Edison’s recently recovered 1910 version of Frankenstein, which he used to revitalize his newly established film studio, is both an important monument in cinematic history, as well as a near-perfect synthesis of the impulses of attraction-repulsion that Edison sought to develop in the spectacles of his early films.
Of course, Whale’s 1931 Frankenstein established the iconic version of the monster with its bulging neck bolts and big shoes. But Edison’s version is not only truer to Mary Shelley’s concept of the creature, but also contains some of the roots for the horror genre’s more exploitative and subversive offspring. For instance, Whale’s version establishes the conventional fire-and-pitchfork ending of the classic monster movie. The creature is a fiend, an inhuman abomination who must be destroyed and who warrants only the thinnest amount of sympathy or attraction.
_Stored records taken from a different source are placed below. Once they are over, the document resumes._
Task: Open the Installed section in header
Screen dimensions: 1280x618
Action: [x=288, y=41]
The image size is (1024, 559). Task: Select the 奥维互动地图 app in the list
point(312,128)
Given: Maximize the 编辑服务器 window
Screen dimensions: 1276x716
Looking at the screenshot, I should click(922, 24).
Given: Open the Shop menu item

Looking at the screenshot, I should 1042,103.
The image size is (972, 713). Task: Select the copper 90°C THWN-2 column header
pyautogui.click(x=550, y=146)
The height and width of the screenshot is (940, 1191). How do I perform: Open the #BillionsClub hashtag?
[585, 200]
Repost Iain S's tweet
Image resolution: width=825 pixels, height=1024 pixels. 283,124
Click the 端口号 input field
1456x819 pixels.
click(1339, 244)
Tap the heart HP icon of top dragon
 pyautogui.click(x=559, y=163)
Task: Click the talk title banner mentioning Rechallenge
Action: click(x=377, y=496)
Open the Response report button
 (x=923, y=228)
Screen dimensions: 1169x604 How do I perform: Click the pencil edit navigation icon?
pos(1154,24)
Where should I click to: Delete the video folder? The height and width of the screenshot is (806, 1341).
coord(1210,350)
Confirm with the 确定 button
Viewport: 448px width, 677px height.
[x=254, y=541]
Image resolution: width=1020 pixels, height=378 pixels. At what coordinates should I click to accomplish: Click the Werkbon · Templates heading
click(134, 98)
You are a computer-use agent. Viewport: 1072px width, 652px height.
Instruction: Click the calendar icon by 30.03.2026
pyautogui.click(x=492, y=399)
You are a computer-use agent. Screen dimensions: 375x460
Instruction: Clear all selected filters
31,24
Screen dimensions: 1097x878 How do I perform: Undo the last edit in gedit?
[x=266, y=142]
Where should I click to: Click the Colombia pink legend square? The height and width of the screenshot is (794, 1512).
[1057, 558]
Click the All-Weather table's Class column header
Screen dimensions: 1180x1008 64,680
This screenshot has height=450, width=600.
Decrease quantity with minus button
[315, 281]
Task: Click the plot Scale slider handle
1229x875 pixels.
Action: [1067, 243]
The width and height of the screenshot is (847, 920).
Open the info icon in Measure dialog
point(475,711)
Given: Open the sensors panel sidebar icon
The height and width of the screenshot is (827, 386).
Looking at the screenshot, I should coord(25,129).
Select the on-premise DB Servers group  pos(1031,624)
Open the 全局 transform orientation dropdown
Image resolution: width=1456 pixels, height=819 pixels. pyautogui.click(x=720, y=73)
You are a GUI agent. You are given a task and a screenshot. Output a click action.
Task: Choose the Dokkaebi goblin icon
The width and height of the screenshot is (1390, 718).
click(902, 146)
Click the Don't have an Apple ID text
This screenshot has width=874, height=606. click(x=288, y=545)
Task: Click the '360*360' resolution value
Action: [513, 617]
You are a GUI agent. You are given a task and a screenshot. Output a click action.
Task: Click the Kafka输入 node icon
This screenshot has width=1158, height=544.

Edison’s version, on the other hand, features a surprise ending in which it is implied that Victor Frankenstein and his creature are actually one and the same, or at least mirror images of each other. At the conclusion of Edison’s film, the creature gapes at its image in a mirror before vanishing, leaving only the mirror images. Victor enters the room and sees the creature’s after-image in the mirror before it transforms into his own. The implication is that when Victor (and by extension the audience) gapes in horror at the creature, he also gapes at his own monstrosity. Roger Ebert has pointed out that the influence of the slasher film has led to an increased use of a subjective point-of-view that encourages audiences to identify, albeit uncomfortably, with the slasher. But the influence originates further back in film history. Unlike Whale’s Frankenstein, Edison’s 1910 version is not a monster movie. It belongs, along with the slasher films that would arrive more than half a century later, in the darker, older heart of cinema where monsters are our kindred spirits.
Edison is exploiting the newly fashionable field of Freudian psychoanalysis with its emphasis on the dual nature of the human mind in order to make a buck, but he’s also establishing the foundations for American cinema. An emphasis on this sort of crude dual psychology has been the feature of American films from Birth of a Nation to Beetlejuice. Born out of an ingenious capitalist’s penchant for spectacle, American cinema has always derived its appeal from an unapologetic exploration of the seemly and the unseemly, the attractive and the uncanny. That this binary of attraction and repulsion finds its perfection in the iconic struggle between the knife-wielding killer and the nubile college co-ed is therefore hardly surprising. But it still irks film critics such as James Berardinelli, who insists that the cheap exploitation of From Dusk ‘Til Dawn might be “great fun, but not great art.” His assumption is that real art can’t involve such cheap thrills and chills. Poe would say otherwise. The history of American film suggests otherwise as well. American film does not hark back to a lost Golden Age, nor does it unite man and beast, as Pope would undoubtedly have it. Poe insisted that poetry is the raw stuff of love and hate, lust and loathing. These are the same impulses that get us into theater seats. Art doesn’t necessarily make us angels. Edison knew this dirty little secret, too. At its roots, American film is slasher film.